# RECORDS FOR THIS TASK
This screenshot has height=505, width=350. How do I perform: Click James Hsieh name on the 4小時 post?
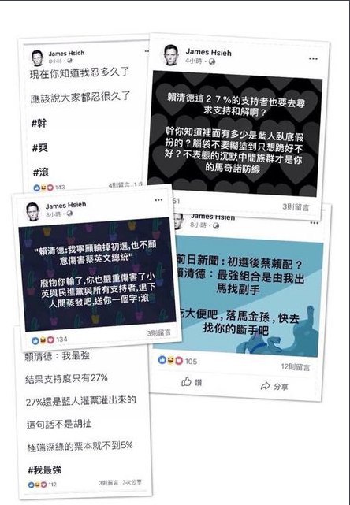209,52
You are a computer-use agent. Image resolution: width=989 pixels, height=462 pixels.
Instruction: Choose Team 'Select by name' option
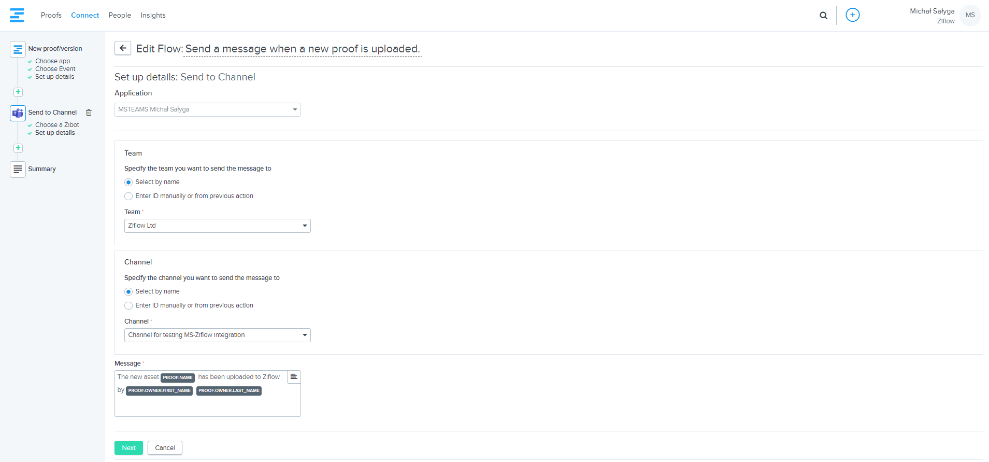(128, 183)
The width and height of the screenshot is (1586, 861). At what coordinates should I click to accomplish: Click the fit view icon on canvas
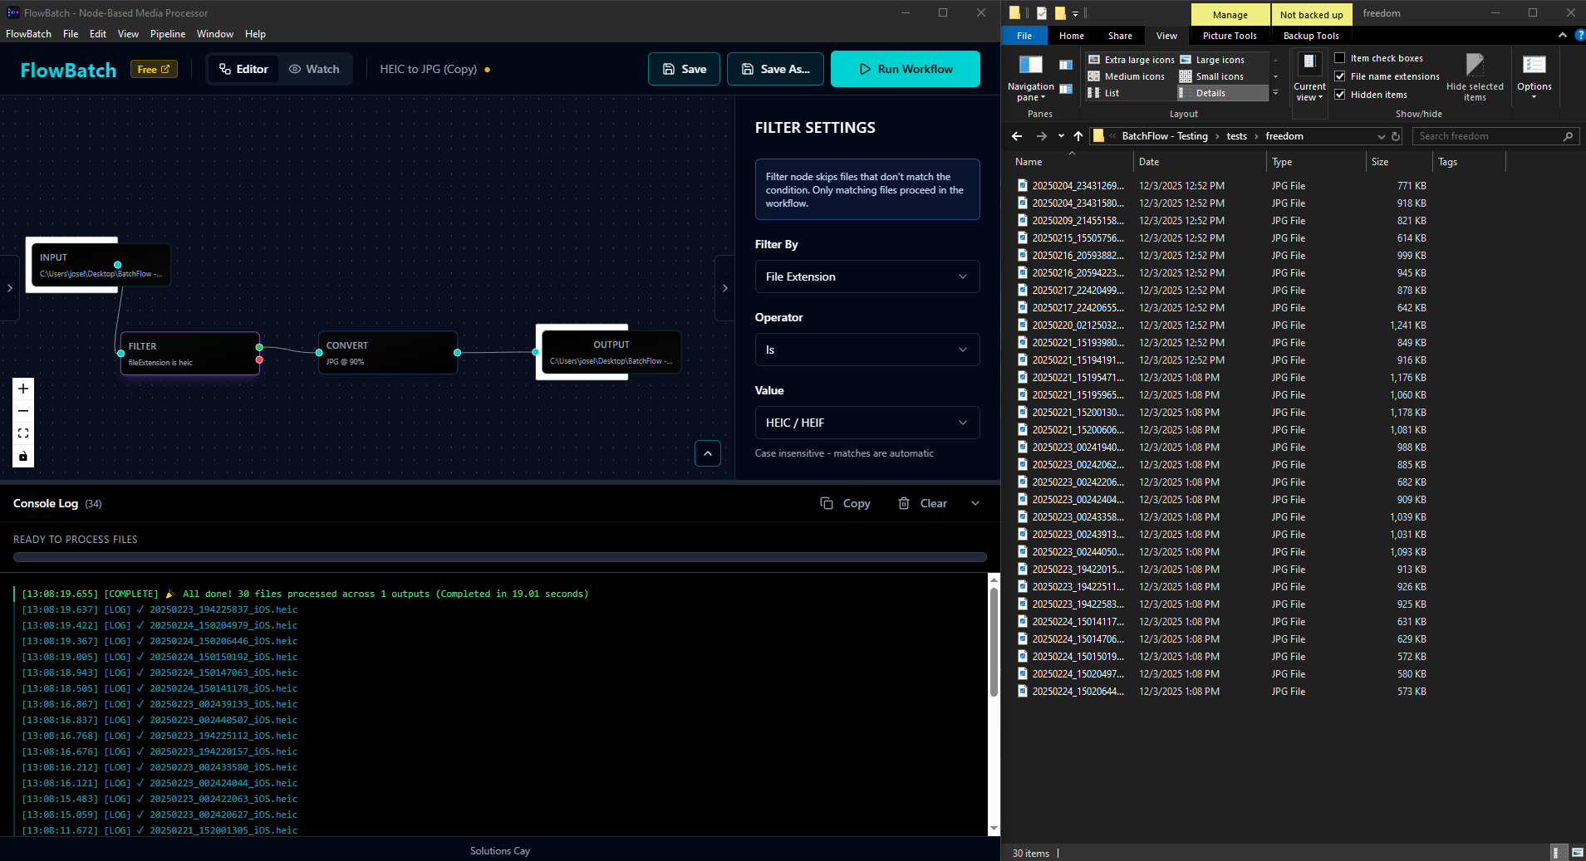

# TO DO
Copy each line of the records above without change, but do not include any picture.

# COMPLETED TASK
This screenshot has height=505, width=350. How do I perform: Click James Hsieh name on the 4小時 post?
209,52
You are a computer-use agent. Image resolution: width=989 pixels, height=462 pixels.
Instruction: Choose Team 'Select by name' option
(128, 183)
The width and height of the screenshot is (1586, 861). At what coordinates should I click to accomplish: Click the fit view icon on canvas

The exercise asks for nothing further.